Source material below:

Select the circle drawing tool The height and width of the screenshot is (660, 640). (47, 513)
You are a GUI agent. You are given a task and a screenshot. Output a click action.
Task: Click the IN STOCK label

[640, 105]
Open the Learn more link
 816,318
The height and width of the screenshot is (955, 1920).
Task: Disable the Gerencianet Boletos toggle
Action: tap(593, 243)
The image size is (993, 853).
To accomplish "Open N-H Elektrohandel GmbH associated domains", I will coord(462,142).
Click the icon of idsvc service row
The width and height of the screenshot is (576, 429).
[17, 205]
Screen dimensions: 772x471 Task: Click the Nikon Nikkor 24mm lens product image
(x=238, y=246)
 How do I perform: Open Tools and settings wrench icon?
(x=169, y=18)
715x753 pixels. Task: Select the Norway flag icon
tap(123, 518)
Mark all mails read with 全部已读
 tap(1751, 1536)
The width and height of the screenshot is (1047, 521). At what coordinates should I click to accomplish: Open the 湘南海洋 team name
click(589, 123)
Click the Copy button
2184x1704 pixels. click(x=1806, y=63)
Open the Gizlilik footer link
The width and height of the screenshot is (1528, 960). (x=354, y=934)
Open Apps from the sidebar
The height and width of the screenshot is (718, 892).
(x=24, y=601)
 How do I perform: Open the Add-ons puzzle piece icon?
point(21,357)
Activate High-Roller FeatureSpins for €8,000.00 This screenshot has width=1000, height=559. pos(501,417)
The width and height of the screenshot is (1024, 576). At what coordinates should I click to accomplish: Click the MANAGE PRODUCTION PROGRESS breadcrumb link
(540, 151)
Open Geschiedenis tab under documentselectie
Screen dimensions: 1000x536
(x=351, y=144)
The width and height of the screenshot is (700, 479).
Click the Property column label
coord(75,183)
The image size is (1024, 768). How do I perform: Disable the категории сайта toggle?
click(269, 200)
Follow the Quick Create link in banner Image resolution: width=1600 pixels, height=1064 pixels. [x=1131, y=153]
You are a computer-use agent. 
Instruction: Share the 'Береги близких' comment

End of Source material.

(Problem description) Each entry is to be retyped precisely as it stands.

(Response area)
Select the circle drawing tool The height and width of the screenshot is (660, 640). (47, 513)
You are a GUI agent. You are given a task and a screenshot. Output a click action.
Task: Click the IN STOCK label

[640, 105]
Open the Learn more link
 816,318
The height and width of the screenshot is (955, 1920).
Task: Disable the Gerencianet Boletos toggle
Action: tap(593, 243)
The image size is (993, 853).
To accomplish "Open N-H Elektrohandel GmbH associated domains", I will coord(462,142).
Click the icon of idsvc service row
The width and height of the screenshot is (576, 429).
[17, 205]
Screen dimensions: 772x471 Task: Click the Nikon Nikkor 24mm lens product image
(x=238, y=246)
 How do I perform: Open Tools and settings wrench icon?
(x=169, y=18)
715x753 pixels. Task: Select the Norway flag icon
tap(123, 518)
Mark all mails read with 全部已读
 tap(1751, 1536)
The width and height of the screenshot is (1047, 521). At what coordinates should I click to accomplish: Open the 湘南海洋 team name
click(589, 123)
Click the Copy button
2184x1704 pixels. click(x=1806, y=63)
Open the Gizlilik footer link
The width and height of the screenshot is (1528, 960). (x=354, y=934)
Open Apps from the sidebar
The height and width of the screenshot is (718, 892).
(x=24, y=601)
 How do I perform: Open the Add-ons puzzle piece icon?
point(21,357)
Activate High-Roller FeatureSpins for €8,000.00 This screenshot has width=1000, height=559. pos(501,417)
The width and height of the screenshot is (1024, 576). At what coordinates should I click to accomplish: Click the MANAGE PRODUCTION PROGRESS breadcrumb link
(540, 151)
Open Geschiedenis tab under documentselectie
Screen dimensions: 1000x536
(x=351, y=144)
The width and height of the screenshot is (700, 479).
Click the Property column label
coord(75,183)
The image size is (1024, 768). How do I perform: Disable the категории сайта toggle?
click(269, 200)
Follow the Quick Create link in banner Image resolution: width=1600 pixels, height=1064 pixels. [x=1131, y=153]
You are a computer-use agent. 
Instruction: Share the 'Береги близких' comment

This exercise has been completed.